WHAT YOU WILL DO
What the task requires is each entry, restated exactly.

(Collected data entries)
☆ ☆ ☆ ☆ ☆ ☆ ☆
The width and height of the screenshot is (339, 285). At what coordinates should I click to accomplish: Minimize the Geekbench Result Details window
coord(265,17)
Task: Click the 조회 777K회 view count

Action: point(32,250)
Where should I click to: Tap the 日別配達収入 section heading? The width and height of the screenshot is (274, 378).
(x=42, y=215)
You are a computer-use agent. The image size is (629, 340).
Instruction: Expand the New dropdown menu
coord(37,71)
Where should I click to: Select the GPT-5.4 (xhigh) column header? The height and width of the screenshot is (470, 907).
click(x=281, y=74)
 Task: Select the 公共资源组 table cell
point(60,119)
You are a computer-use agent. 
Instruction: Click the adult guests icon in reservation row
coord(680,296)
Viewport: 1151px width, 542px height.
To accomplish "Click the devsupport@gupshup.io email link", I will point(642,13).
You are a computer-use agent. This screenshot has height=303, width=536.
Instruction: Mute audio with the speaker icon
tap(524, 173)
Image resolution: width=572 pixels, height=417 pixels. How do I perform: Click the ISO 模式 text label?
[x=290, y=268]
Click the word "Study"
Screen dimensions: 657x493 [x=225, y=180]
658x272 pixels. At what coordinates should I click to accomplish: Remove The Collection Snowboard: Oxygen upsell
☆ ☆ ☆ ☆ ☆ ☆ ☆
SOLUTION FOR THIS PROBLEM
The width and height of the screenshot is (339, 285). At what coordinates should I click to accomplish: Minimize the Geekbench Result Details window
coord(265,17)
Task: Click the 조회 777K회 view count

Action: point(32,250)
Where should I click to: Tap the 日別配達収入 section heading? The width and height of the screenshot is (274, 378).
(x=42, y=215)
You are a computer-use agent. The image size is (629, 340).
Instruction: Expand the New dropdown menu
coord(37,71)
Where should I click to: Select the GPT-5.4 (xhigh) column header? The height and width of the screenshot is (470, 907).
click(x=281, y=74)
 Task: Select the 公共资源组 table cell
point(60,119)
You are a computer-use agent. 
Instruction: Click the adult guests icon in reservation row
coord(680,296)
Viewport: 1151px width, 542px height.
To accomplish "Click the devsupport@gupshup.io email link", I will point(642,13).
You are a computer-use agent. This screenshot has height=303, width=536.
Instruction: Mute audio with the speaker icon
tap(524, 173)
Image resolution: width=572 pixels, height=417 pixels. How do I perform: Click the ISO 模式 text label?
[x=290, y=268]
Click the word "Study"
Screen dimensions: 657x493 [x=225, y=180]
658x272 pixels. At what coordinates should I click to accomplish: Remove The Collection Snowboard: Oxygen upsell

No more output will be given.